**Activity:**
Set out exactly every line of the entries below, starting at the line that holds "Dinner with Andy, Tim, Gary, John" and stopping after the line that holds "[Advertisement] (521, 274)".

**Task inputs:**
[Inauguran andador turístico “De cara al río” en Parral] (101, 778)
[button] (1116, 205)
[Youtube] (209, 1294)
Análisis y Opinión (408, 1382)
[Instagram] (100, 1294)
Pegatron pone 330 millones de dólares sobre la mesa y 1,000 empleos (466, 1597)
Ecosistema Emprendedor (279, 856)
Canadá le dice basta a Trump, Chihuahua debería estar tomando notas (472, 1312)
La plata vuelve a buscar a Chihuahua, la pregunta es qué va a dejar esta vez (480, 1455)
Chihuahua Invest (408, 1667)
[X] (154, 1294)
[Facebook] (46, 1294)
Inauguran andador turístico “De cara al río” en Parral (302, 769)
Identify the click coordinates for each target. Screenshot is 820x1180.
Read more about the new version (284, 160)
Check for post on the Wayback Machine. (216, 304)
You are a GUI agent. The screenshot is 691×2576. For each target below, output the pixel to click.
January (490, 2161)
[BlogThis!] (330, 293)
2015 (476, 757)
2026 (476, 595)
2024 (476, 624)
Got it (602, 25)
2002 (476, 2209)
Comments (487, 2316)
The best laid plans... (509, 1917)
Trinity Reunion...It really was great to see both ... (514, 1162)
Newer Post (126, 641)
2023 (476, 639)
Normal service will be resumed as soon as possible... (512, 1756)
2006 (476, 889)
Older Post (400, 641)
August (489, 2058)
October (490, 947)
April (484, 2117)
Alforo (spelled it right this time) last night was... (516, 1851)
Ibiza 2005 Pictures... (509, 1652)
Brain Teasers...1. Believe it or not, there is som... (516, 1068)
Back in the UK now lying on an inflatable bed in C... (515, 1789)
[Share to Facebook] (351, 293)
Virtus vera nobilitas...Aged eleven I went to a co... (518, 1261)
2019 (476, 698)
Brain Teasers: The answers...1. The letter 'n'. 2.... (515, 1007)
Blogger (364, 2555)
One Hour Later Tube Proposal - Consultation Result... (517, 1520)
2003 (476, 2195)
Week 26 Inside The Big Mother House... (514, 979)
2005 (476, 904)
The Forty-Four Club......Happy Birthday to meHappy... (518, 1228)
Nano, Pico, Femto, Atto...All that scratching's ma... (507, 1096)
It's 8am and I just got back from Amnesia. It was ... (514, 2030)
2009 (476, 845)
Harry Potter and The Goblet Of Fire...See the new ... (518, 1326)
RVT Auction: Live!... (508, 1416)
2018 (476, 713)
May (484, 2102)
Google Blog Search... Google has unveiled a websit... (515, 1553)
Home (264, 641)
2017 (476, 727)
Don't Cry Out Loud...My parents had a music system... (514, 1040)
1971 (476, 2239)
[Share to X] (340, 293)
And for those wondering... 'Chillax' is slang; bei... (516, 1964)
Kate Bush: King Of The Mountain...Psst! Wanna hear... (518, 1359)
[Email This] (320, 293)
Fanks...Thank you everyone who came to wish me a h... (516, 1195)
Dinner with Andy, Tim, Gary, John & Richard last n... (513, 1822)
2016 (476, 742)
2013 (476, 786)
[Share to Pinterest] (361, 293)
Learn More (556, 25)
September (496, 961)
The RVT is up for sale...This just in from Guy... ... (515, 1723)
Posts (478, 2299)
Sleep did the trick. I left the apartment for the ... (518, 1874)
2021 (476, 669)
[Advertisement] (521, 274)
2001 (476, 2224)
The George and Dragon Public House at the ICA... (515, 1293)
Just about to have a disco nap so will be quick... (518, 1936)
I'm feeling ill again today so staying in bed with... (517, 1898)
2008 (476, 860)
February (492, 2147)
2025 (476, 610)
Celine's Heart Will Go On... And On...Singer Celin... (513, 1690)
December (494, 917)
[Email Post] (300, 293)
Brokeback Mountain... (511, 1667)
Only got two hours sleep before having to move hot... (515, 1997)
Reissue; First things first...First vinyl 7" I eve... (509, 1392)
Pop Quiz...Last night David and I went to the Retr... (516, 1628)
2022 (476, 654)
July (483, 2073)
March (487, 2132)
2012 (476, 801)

**Written response:**
Dinner with Andy, Tim, Gary, John & Richard last n... (513, 1822)
2016 (476, 742)
2013 (476, 786)
[Share to Pinterest] (361, 293)
Learn More (556, 25)
September (496, 961)
The RVT is up for sale...This just in from Guy... ... (515, 1723)
Posts (478, 2299)
Sleep did the trick. I left the apartment for the ... (518, 1874)
2021 (476, 669)
[Advertisement] (521, 274)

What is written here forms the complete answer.